= IHS Press =

Publisher in Virginia, United States

IHS Press is a publishing house based in Virginia whose purpose is to re-popularize the works of Catholic Social Thought by Catholic authors of the early 20th century.

The name "IHS" is a truncation of the first three letters of the Greek name of Jesus Christ. IHS Press has been concerned with the promotion of the social teaching as laid down by former Pope Leo XIII in his encyclical Rerum novarum. It has focused on reprinting works of authors who promote a third-way between capitalism and socialism such as G. K. Chesterton and Hilaire Belloc, along with those of such older guild theorists as Arthur Penty and Heinrich Pesch.

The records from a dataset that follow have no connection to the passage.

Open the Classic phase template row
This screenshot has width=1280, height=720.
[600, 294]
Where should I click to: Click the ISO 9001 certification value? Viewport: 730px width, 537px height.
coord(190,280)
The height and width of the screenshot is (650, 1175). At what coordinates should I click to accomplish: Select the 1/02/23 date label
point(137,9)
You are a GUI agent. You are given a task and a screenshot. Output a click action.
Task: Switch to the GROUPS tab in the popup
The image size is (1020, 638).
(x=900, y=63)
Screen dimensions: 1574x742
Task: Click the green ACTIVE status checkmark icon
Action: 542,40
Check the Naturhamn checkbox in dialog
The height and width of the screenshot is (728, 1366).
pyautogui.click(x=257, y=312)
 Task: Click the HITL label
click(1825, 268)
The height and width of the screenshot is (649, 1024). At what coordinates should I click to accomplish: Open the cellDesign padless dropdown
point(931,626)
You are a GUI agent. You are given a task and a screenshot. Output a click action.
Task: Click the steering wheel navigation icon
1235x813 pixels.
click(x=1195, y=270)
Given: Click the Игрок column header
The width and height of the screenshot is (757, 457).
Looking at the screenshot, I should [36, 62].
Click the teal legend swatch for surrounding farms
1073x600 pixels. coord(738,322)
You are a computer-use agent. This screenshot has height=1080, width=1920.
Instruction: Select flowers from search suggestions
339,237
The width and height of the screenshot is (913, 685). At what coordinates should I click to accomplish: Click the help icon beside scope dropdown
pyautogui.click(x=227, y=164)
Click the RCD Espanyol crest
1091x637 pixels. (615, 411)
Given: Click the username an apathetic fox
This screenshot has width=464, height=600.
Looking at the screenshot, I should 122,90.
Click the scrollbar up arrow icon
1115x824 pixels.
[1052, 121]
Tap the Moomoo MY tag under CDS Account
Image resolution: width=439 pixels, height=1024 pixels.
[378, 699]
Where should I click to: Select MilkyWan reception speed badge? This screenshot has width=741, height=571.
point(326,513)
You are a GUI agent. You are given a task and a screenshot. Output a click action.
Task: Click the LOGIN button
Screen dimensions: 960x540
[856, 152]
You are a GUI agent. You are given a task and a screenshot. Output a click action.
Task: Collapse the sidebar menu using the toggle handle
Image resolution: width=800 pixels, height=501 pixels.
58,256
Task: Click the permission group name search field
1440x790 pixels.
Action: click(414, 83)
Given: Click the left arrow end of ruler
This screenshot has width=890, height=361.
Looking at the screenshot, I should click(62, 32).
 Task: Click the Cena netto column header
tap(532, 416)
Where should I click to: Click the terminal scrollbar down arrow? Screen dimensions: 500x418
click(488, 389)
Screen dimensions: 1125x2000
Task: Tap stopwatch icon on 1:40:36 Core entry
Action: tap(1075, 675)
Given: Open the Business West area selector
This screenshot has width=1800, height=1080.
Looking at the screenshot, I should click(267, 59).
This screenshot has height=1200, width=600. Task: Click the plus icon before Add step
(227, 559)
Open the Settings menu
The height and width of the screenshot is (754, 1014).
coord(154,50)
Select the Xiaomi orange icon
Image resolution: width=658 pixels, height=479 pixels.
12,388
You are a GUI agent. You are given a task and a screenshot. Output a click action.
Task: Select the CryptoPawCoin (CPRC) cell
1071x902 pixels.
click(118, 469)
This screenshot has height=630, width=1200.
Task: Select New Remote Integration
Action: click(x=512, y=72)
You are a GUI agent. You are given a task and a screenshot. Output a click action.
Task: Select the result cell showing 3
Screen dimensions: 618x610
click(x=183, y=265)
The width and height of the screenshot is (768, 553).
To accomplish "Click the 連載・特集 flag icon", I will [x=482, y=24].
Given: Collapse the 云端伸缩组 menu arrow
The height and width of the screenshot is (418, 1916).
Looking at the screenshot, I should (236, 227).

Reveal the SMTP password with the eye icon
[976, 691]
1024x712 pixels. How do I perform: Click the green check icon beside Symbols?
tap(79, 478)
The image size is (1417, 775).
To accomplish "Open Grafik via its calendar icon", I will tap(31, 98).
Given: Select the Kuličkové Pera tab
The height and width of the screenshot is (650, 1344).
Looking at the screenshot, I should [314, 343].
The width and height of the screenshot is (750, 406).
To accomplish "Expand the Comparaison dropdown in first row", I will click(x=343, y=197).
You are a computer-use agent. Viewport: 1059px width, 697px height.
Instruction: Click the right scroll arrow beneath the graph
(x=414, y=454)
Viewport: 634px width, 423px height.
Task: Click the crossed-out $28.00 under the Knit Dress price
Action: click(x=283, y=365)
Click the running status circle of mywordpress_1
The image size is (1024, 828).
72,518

IHS Press is chaired by John Sharpe. Sharpe was the public affairs officer for the , an aircraft carrier, when the Navy investigated him in 2007 after reports of antisemitic activities, according to the SPLC. The Navy reassigned him and reprimanded him for criticisms of President George W. Bush and the Iraq War in IHS books he had edited, but not for antisemitism, according to the SPLC. The SPLC said Sharpe also ran another hate group, the Legion of St. Louis, and was on the board of the St. George Educational Trust, described as a radical British Catholic group.

In 2005, IHS Press launched an imprint, Light in the Darkness Publications (LID), which published Neo-Conned!, a two volume compendium of essays opposing the Iraq War.